Sunday, January 12, 2020

Record 3,000 Christian Sites in Europe Vandalized in 2019


ROME — Christian sites in Europe suffered a record number of attacks in the year 2019, with some 3,000 Christian churches, schools, cemeteries, and monuments vandalized, looted, or defaced.

Reports compiling the anti-Christian acts during the year document a range of profanation including arson, defecation, desecration, looting, mockery, Satanism, theft, urination, and vandalism.

“Sadly, 2019 was punctuated by increasing incidents of desecration and vandalism of churches around Europe, along with the 2019 fire at the Notre-Dame Cathedral, which captured worldwide attention,” the director of The Observatory on Intolerance and Discrimination Against Christians in Europe, Ellen Fantini, told Breitbart News on Saturday.

“In most instances the perpetrators of these acts were unidentified, but the Observatory has documented that churches and other symbols of Christianity in Europe are targets for many groups — from Islamists to radical feminists, LGBT activists to anarchists and self-proclaimed Satanists,” Ms. Fantini said.

In all, some 3,000 Christian churches, schools, cemeteries, and monuments were vandalized, looted or defaced in Europe during 2019, making it a record year for anti-Christian sacrilege.

The greatest number of acts of violence against Christian sites have occurred in France, where churches, schools, cemeteries, and monuments “are being vandalized, desecrated, and burned at an average rate of three per day,” according to reports citing government statistics.

Germany is not far behind, with attacks against Christian churches happening at an average rate of two per day. Meanwhile, attacks on Christian churches and symbols regularly occurred in 2019 in Belgium, the UK, Denmark, Ireland, Italy, and Spain as well.

While the violence overwhelmingly involves Roman Catholic sites and symbols, in Germany, Protestant churches have also been targeted.

Police and mainstream media almost always censor information about the identities and ethnic backgrounds of the perpetrators, so it is difficult to get a clear idea as to who is committing the crimes and the motives behind them — especially when they are religiously driven.

In France and Germany, the sharp rise in anti-Christian attacks has coincided with the recent mass immigration from the Muslim world, yet the lack of official statistics makes it impossible to know precisely how many attacks can be attributed to Islamic anti-Christian hostility.

“European governments and politicians, with a few exceptions, seem reluctant to address this problem,” Ms. Fantini told Breitbart.

Fantini said she agrees with former UK Foreign Secretary Jeremy Hunt that “the UK and other Western governments have not grappled with the issue perhaps because of a misguided political correctness or an instinctive reluctance to talk about religion.”

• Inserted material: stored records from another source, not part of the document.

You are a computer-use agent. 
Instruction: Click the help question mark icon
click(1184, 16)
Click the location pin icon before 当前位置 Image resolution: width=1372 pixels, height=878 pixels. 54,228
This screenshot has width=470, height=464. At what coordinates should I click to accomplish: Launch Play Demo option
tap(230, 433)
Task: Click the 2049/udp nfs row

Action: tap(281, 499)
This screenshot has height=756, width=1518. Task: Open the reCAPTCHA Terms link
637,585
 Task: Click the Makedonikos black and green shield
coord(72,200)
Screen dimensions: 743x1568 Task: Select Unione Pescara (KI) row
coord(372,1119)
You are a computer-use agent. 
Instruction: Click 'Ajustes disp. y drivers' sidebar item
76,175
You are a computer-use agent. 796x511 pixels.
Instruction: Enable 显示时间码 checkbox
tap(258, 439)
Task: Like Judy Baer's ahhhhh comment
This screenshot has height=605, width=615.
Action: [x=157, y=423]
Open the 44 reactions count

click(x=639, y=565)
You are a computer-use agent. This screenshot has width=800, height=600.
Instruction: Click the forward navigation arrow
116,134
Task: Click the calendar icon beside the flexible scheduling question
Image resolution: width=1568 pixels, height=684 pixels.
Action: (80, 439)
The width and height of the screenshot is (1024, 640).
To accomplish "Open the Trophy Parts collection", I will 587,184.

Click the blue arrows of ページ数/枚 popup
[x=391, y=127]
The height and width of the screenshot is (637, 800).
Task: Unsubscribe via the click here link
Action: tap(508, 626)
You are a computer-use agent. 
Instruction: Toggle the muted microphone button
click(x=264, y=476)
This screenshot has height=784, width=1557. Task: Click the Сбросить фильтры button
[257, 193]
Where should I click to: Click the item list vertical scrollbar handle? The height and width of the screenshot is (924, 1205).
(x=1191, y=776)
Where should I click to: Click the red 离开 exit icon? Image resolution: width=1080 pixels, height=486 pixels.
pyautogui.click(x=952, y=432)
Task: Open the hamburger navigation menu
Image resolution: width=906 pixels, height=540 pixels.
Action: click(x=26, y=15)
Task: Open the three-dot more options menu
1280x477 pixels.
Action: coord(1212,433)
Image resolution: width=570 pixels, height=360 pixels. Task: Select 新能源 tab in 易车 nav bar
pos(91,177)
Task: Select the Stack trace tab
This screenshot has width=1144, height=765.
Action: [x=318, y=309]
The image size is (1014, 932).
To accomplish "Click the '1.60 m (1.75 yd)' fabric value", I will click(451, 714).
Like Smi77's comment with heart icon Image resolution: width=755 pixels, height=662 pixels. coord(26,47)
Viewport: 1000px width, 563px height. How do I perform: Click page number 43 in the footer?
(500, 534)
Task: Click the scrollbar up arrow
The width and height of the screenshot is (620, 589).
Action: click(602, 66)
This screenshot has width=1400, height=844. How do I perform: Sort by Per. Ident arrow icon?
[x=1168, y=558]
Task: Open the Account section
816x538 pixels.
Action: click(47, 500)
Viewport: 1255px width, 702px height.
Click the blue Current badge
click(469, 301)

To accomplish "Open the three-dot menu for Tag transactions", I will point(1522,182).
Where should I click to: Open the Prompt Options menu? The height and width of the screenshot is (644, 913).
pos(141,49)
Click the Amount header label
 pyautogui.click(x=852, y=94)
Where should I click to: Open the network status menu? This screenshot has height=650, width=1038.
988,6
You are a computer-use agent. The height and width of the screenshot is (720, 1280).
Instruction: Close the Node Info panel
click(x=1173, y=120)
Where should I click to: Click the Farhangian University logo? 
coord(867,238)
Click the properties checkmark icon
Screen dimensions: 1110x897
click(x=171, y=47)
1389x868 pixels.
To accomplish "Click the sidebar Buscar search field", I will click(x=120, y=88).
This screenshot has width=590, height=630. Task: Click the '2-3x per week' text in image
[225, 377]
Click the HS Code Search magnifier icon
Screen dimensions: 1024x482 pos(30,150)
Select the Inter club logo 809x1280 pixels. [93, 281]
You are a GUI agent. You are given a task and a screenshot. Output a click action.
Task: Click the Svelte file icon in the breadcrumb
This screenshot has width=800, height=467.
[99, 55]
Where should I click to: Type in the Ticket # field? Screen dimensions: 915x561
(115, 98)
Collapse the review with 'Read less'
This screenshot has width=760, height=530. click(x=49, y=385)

In 2019, only nine European states reported hate crime data relating to Christians to the OSCE for their hate crime report, Fantini noted, which is fewer than the number of states that report hate crimes with an anti-Muslim or antisemitic bias.

According to Bishop Dominique Rey of Fréjus-Toulon, we are “witnessing the convergence of laicism – conceived as secularism, which relegates the faithful only to the private sphere and where every religious denomination is banal or stigmatized – with the overwhelming emergence of Islam, which attacks the infidels and those who reject the Koran.

“On one hand, we are mocked by the media that discredit the action of the Church, in particular regarding sexual abuse, and on the other, there is the strengthening of Islamic fundamentalism. These are two joint realities,” he said.